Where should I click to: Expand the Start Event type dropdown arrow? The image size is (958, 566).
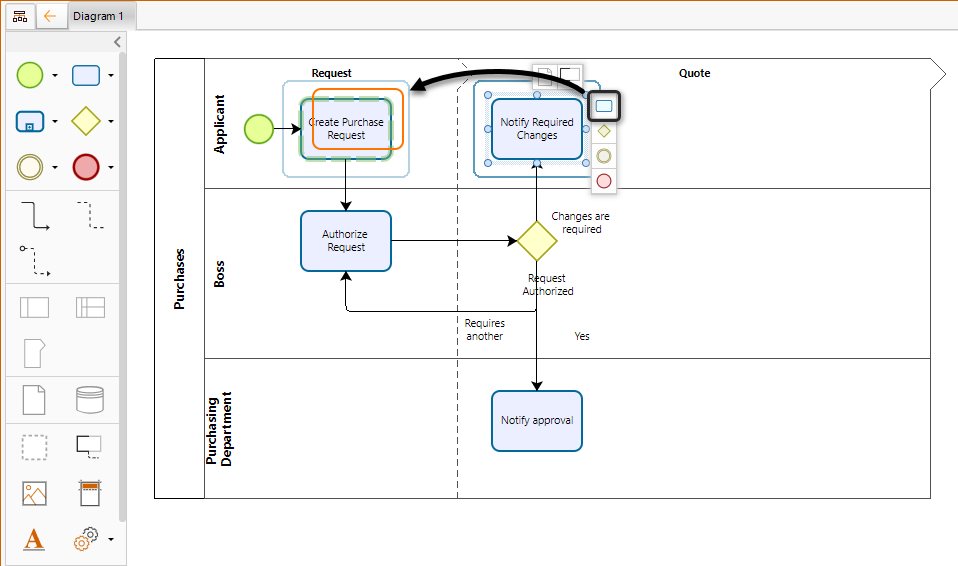[54, 76]
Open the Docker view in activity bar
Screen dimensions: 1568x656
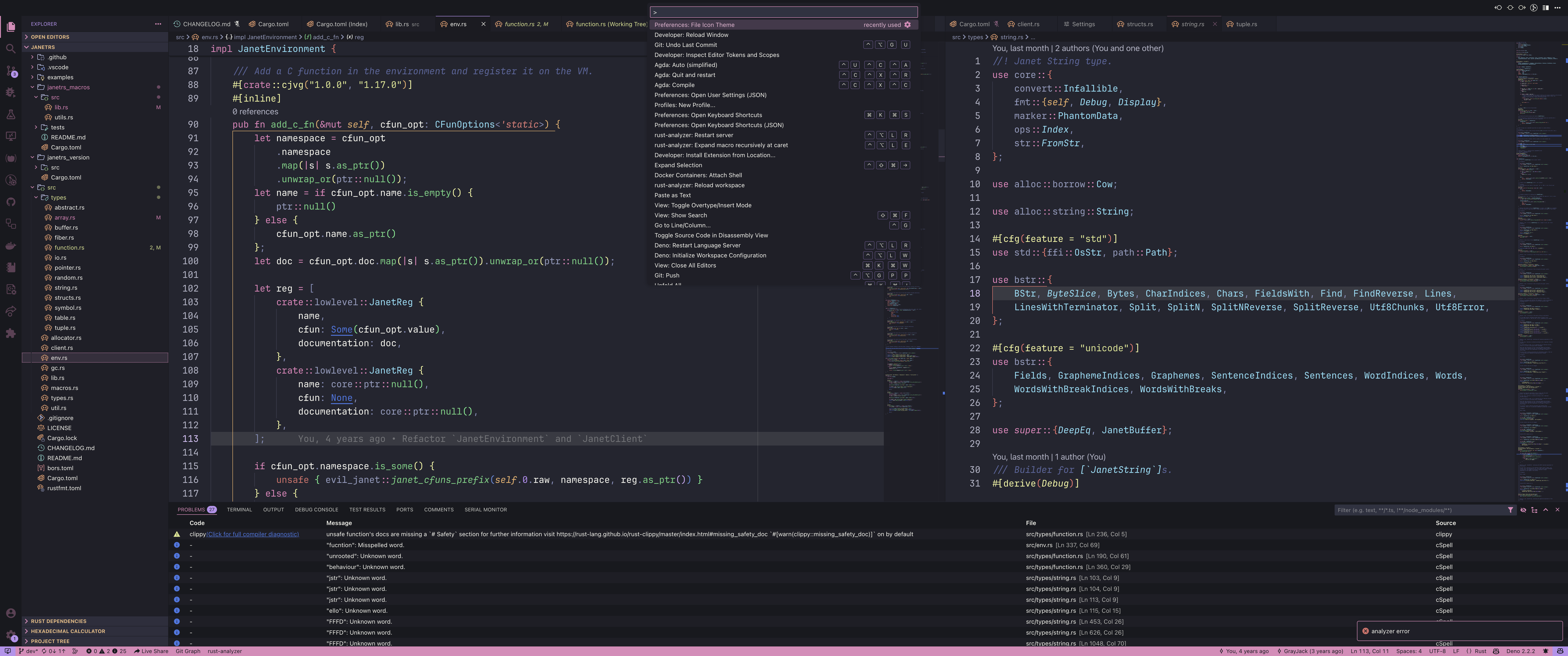[10, 246]
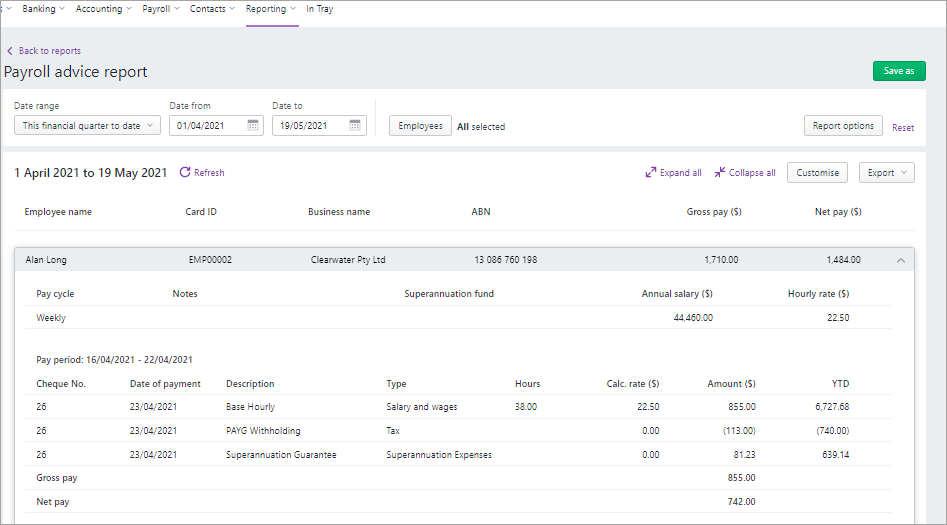Go to In Tray
This screenshot has height=525, width=947.
(x=320, y=9)

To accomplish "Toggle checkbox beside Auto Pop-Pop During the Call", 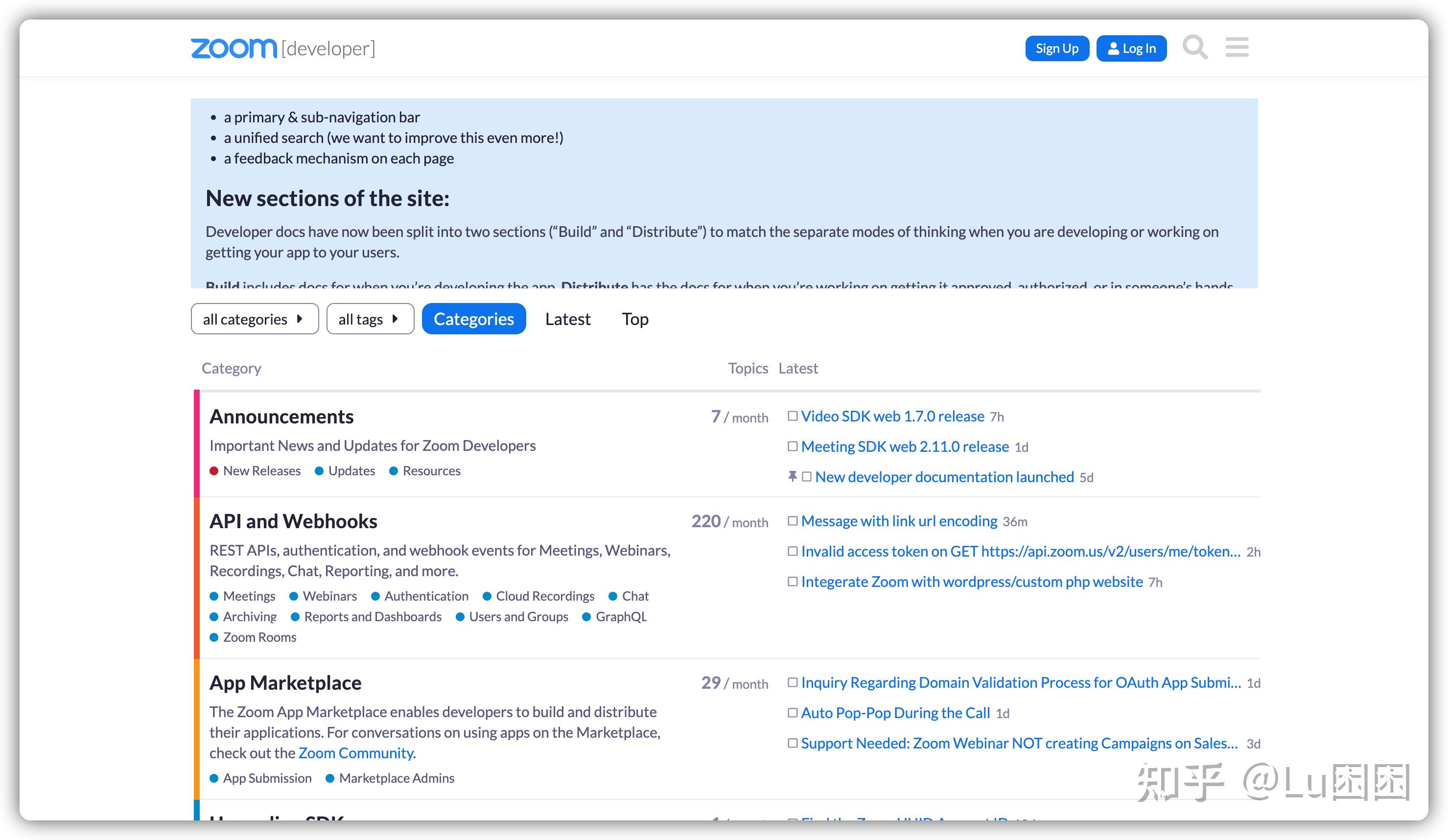I will click(793, 713).
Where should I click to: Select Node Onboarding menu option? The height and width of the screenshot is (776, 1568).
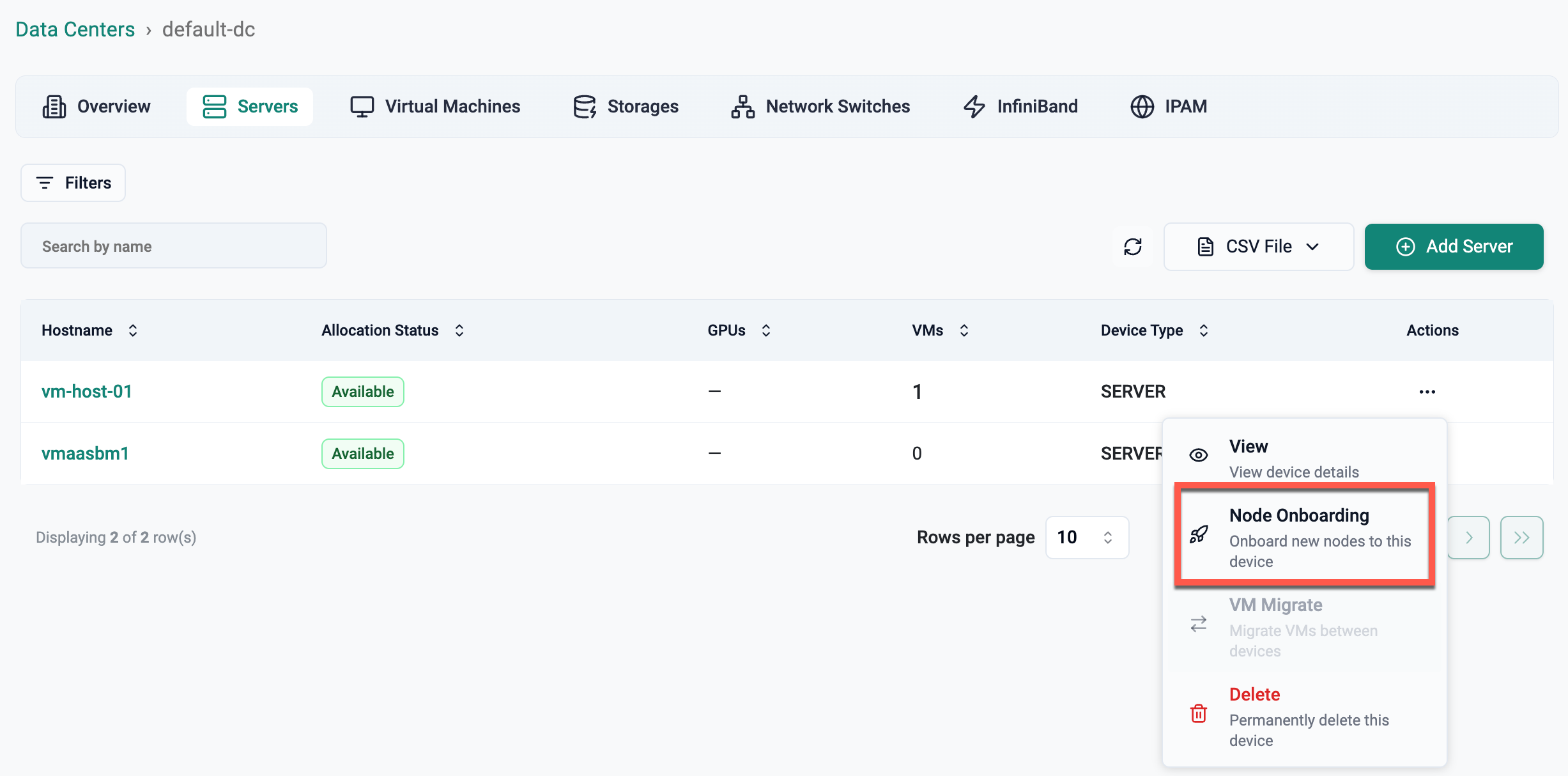(x=1304, y=536)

**Instructions to follow**
Starting at the line that contains "Where should I click to: Select" and ending at the end of the items, lay out each line as a row in a Markdown table with the columns Row and Line, numbering the rows and skipping blank lines. Leave the pictures out of your answer.

**Reply to the exercise**
| Row | Line |
|---|---|
| 1 | Where should I click to: Select Node Onboarding menu option? The height and width of the screenshot is (776, 1568). |
| 2 | (x=1304, y=536) |